Аллен бесшумно выдохнул, стараясь думать об этом как можно меньше — хотя стоило думать больше, потому что боль за брата, сожаление и сочувствие за потерянную жизнь, за связь с близнецом, которую уже никогда ничем не восполнить — она разжигала в нем пламенную, безотчетную злость. Ярость, способную разрушить и самые крепкие из возводимых им же ледяных барьеров.
— А что же? — Адам покачал головой, и юноша снова увидел это — эту масляную пленку на его зрачках, как глаза у мертвых кур. — Явно обида, — заметил он и укоризненно сообщил: — Хотя ты должен быть мне благодарен, сын, ведь я стремился избавить тебя от боли. От той боли, которую пережил сам.

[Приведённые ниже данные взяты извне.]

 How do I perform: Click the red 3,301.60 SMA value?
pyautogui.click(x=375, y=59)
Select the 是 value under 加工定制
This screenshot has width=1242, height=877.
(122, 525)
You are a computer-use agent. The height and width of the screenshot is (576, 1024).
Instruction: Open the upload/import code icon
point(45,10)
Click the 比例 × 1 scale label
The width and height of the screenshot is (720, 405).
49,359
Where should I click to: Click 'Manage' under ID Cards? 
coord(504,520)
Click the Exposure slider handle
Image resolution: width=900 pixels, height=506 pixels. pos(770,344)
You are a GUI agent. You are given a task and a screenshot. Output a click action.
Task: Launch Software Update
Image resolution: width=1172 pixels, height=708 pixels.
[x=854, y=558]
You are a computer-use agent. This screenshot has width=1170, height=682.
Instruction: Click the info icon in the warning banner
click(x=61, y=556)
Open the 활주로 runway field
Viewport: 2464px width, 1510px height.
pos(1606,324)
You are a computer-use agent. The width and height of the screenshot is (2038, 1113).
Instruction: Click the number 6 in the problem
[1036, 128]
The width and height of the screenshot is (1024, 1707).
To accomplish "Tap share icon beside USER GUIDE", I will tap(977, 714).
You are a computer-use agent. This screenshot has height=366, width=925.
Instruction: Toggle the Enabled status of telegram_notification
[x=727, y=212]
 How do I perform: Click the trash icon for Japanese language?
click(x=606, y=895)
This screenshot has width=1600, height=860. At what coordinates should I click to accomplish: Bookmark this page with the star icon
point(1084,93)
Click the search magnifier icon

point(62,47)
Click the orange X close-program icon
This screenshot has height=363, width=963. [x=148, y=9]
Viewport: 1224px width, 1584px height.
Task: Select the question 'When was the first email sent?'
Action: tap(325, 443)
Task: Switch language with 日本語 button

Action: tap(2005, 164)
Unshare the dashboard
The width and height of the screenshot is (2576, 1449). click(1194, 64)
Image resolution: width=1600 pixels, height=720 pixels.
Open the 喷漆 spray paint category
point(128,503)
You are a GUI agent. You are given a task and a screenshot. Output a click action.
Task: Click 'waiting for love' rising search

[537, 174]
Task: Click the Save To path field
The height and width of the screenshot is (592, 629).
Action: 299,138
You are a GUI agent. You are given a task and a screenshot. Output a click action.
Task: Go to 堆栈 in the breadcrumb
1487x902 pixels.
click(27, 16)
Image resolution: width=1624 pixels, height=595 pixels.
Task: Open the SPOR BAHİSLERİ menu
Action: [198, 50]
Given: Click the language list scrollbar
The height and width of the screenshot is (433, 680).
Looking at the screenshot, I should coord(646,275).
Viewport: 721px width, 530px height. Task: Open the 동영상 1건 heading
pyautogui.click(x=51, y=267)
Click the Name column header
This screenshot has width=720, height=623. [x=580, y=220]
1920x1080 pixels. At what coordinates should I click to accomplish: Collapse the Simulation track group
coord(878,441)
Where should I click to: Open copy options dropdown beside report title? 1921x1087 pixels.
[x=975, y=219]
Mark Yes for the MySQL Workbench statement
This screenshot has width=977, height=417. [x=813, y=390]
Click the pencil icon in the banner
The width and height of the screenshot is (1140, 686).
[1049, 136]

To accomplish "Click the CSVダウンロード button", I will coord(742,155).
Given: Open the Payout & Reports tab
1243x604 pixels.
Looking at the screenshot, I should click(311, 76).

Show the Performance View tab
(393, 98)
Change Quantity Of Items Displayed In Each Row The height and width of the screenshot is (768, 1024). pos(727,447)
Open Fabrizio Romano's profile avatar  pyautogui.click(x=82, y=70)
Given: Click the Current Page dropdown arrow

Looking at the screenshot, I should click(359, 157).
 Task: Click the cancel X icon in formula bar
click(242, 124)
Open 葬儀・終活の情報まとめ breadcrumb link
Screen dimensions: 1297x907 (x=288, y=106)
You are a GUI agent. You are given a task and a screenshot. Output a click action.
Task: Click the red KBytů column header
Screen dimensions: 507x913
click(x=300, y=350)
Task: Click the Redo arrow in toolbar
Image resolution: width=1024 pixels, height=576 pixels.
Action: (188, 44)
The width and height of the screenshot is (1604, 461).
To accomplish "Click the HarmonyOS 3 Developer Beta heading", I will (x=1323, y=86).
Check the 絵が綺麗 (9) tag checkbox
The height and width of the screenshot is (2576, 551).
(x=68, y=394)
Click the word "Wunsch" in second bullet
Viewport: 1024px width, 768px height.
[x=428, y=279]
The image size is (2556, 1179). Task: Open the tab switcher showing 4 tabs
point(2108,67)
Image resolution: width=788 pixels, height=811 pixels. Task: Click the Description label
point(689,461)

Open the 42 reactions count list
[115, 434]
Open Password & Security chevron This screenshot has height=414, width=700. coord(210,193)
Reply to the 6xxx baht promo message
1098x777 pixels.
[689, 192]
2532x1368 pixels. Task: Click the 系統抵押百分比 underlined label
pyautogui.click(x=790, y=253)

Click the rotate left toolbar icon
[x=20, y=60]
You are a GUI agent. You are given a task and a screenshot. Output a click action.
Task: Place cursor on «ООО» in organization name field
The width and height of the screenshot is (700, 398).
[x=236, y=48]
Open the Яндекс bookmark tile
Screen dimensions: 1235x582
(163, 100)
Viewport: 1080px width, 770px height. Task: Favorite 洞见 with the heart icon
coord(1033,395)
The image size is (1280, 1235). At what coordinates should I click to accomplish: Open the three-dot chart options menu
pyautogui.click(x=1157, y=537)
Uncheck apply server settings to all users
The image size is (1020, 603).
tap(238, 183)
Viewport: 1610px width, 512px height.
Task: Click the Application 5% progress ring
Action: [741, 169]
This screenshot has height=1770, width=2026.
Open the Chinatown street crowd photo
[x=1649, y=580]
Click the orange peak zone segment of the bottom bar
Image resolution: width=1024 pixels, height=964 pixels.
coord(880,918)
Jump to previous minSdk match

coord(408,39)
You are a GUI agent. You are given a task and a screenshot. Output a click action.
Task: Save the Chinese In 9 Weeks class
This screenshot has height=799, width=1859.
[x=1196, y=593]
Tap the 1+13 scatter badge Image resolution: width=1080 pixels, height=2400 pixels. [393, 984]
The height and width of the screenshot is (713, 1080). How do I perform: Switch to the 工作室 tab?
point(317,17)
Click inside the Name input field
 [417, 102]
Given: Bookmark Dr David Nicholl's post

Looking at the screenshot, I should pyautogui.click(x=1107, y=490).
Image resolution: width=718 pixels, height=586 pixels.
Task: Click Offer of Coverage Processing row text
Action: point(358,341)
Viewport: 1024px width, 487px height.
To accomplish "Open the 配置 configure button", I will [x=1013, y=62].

У тебя никого не должно быть, Аллен, — мужчина смотрел на него в упор, и Уолкеру казалось, что у него кружится голова. — Только тогда ты станешь идеальным наследником и отдашь свою жизнь семье.
— Какой семье? — осипшим голосом выдохнул юноша, чувствуя, как перед глазами всё плывёт и уверяя себя, что это просто воображение, а не нарастающие злость и раздражение. — Нужна ли тогда вообще семья, отец, если шантажировать можно любым близким человеком? — спросил он, переведя взгляд на Адама, всё такого же спокойного и благостного, смотрящего на опадающие цветы вишни и кажущегося таким мертвенно-отстранённым, что хотелось как можно скорее загнать эту оболочку в гроб. Слова застряли в горле подобно комку куриных перьев, но Аллен, варившийся в собственных непонимании, страхе и обиде (да, и правда обиде) все эти одиннадцать лет, должен был спросить: — Неужели и я для тебя слабость?